OBJECTIVE 1 >> Recast the paragraph of the court passage on section 23-1.7 (e) (1) below that begins "To that effect, the measurements" as a shorter bulleted list that keeps its main facts.
OBJECTIVE 2 >> Write the next part of the court passage on section 23-1.7 (e) (1), starting right after its final sentence.

==== TEXT TO READ

Here, section 23-1.7 (e) (1) does not apply to the facts of this case, as there has been no showing whatsoever that plaintiff's accident, which occurred in an open elevator lobby, occurred in a passageway (Verel v Ferguson Elec. Constr. Co., Inc., 41 AD3d 1154, 1157 [4th Dept 2007]; O'Sullivan, 28 AD3d at 225-226; Appelbaum, 6 AD3d at 310; Dalanna v City of New York, 308 AD2d 400, 401 [1st Dept 2003]).
To that effect, the measurements of the lobby where the accident took place, as well as photographs of the same, which were annexed to defendants' motion as exhibit G, reflect that the accident occurred in an open space/room (see Rajkumar v Budd Contr. Corp., 77 AD3d 595, 595 [1st Dept 2010] [no section 23-1.7 (e) (1) liability where plaintiff described the main lobby area where he fell as "a big open space"]; Fura v Adam's Rib Ranch Corp., 15 AD3d 948, 948 [4th Dept 2005] [section 23-1.7 (e) (1) did not apply "because plaintiff and his coworker were working in a ballroom and no one was using the area to travel from one place to another]; Canning v Barney's New York, 289 AD2d 32, 33-34 [1st Dept 2001] [area where the accident occurred was not a passageway for the purposes of section 23-1.7 (e) (1), as it was located "within the inner wall at the approximate center of the building"]; Alvia v Teman Elec. Contr., 287 AD2d 421, 423 [2d Dept 2001] [no section 23-1.7 (e) (1) liability where the plaintiff tripped on plywood while walking through an 8th floor space at the construction site]; Lenard v 1251 Ams. Assoc., 241 AD2d 391, 392 [1st Dept 1997] [open space on the 41st floor of an office building where the accident occurred was not a passageway for the purposes of section 23-1.7 (e) (1) liability]; compare Rossi v 140 West JV Manager LLC, 171 AD3d 668, 668 [1st Dept 2019] ["[t]he area where plaintiff fell was, by definition, a passageway, as he tripped over . . . demolition debris along the only route he could take to return to his work area"]).
Thus, defendants are entitled to dismissal of that part of the Labor Law § 241 (6) claim predicated on an alleged violation of section 23-1.7 (e) (1).

========
==== MATERIAL PROVIDED

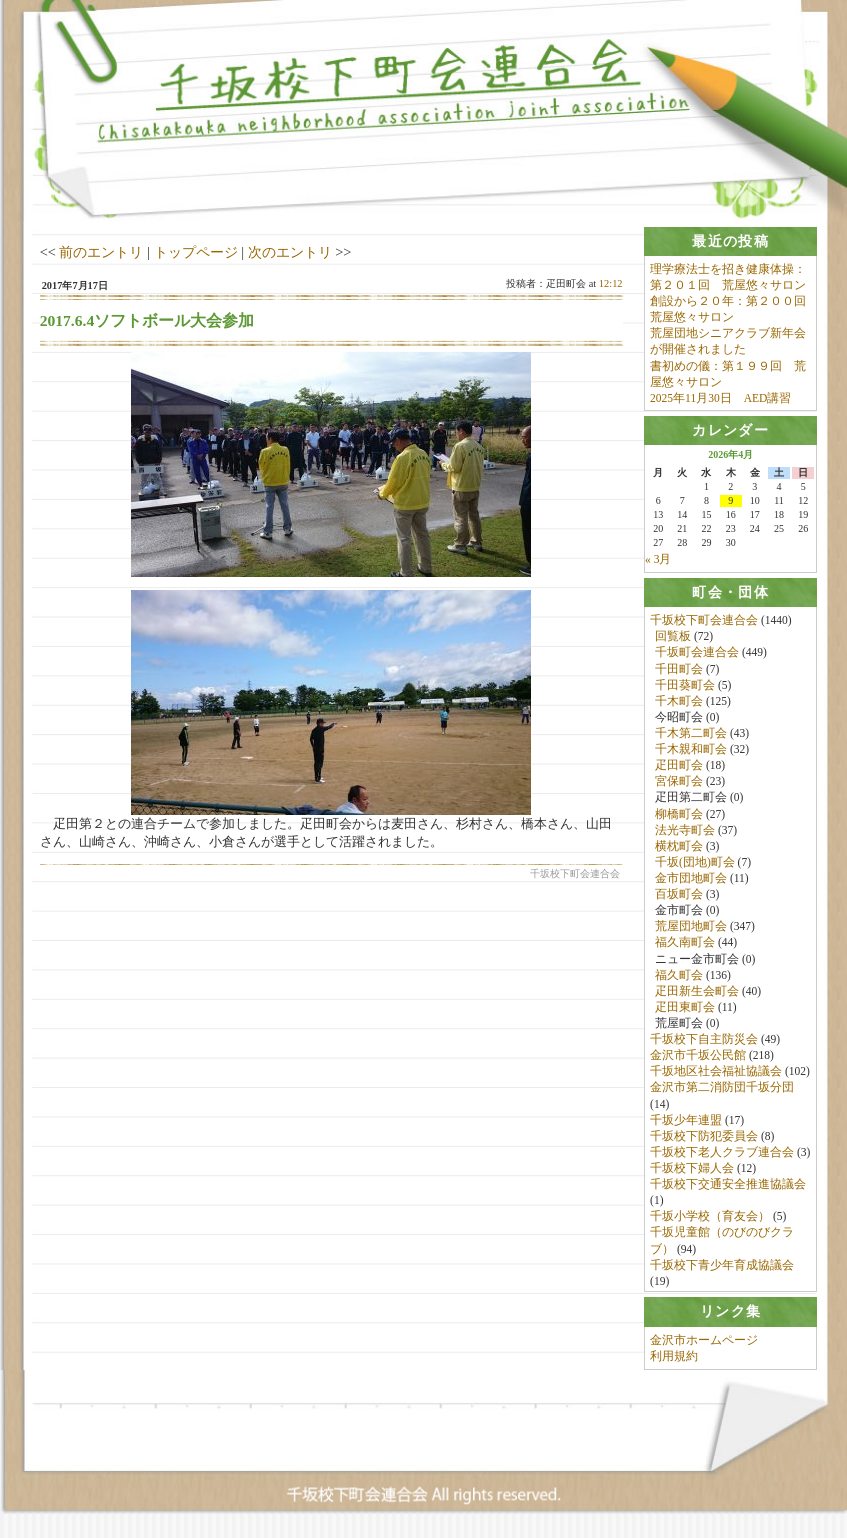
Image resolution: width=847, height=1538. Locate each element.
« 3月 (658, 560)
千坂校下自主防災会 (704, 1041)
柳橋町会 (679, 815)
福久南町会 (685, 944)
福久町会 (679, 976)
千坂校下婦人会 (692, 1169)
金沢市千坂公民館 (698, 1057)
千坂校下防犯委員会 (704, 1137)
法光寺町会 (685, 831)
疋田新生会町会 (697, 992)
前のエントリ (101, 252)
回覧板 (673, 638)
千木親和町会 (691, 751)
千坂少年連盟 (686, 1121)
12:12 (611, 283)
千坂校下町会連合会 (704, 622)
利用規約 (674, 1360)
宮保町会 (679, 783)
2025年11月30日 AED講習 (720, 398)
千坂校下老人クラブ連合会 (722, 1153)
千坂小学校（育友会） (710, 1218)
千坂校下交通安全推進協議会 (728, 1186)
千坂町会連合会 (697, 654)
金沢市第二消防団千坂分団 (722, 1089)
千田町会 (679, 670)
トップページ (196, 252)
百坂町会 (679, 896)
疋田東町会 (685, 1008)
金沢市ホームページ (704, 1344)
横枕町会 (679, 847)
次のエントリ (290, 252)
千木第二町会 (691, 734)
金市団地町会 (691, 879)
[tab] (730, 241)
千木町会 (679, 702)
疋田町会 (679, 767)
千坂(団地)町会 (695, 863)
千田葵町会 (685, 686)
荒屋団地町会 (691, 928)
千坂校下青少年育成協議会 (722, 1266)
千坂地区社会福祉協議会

========

ANSWER 1 >>
- The lobby's measurements and photographs, annexed to defendants' motion as exhibit G, show that the accident occurred in an open space/room.
- Rajkumar v Budd Contr. Corp. (1st Dept 2010): no section 23-1.7 (e) (1) liability where plaintiff described the main lobby area where he fell as "a big open space."
- Fura v Adam's Rib Ranch Corp. (4th Dept 2005): the section did not apply because plaintiff and his coworker were working in a ballroom that no one used to travel from one place to another.
- Canning v Barney's New York (1st Dept 2001): an area "within the inner wall at the approximate center of the building" was not a passageway.
- Alvia v Teman Elec. Contr. (2d Dept 2001): no liability where plaintiff tripped on plywood while walking through an 8th floor space at the construction site.
- Lenard v 1251 Ams. Assoc. (1st Dept 1997): an open space on the 41st floor of an office building was not a passageway.
- Compare Rossi v 140 West JV Manager LLC (1st Dept 2019): the area was a passageway because plaintiff tripped over demolition debris along the only route he could take back to his work area.

ANSWER 2 >>
In addition, section 23-1.7 (e) (2), which refers to tripping hazards in working areas, may apply to the facts of this case, because while the edge of the Masonite that plaintiff tripped on was not an accumulation of dirt or debris or scattered tools and materials, the Court finds that a genuine issue of material fact exists as to whether the Masonite formed a sharp projection for the purposes of the provision, as a "sharp object" has been defined by the court as to include any "distinct object jutting out from the rest of the floor's surface" (Lenard v 1251 Ams. Assoc., 241 AD2d 391, 394 [1st Dept 1997] [door stop that caused plaintiff to fall was a sharp object for the purposes of section 23-1.7 (e) (2)]). This is contrast to a "bolt, which was embedded in the ground, was not . . . a 'sharp projection[],' as required by the . . . provision" (see Dalanna v City of New York, 308 AD2d 400, 401 [1st Dept 2003]).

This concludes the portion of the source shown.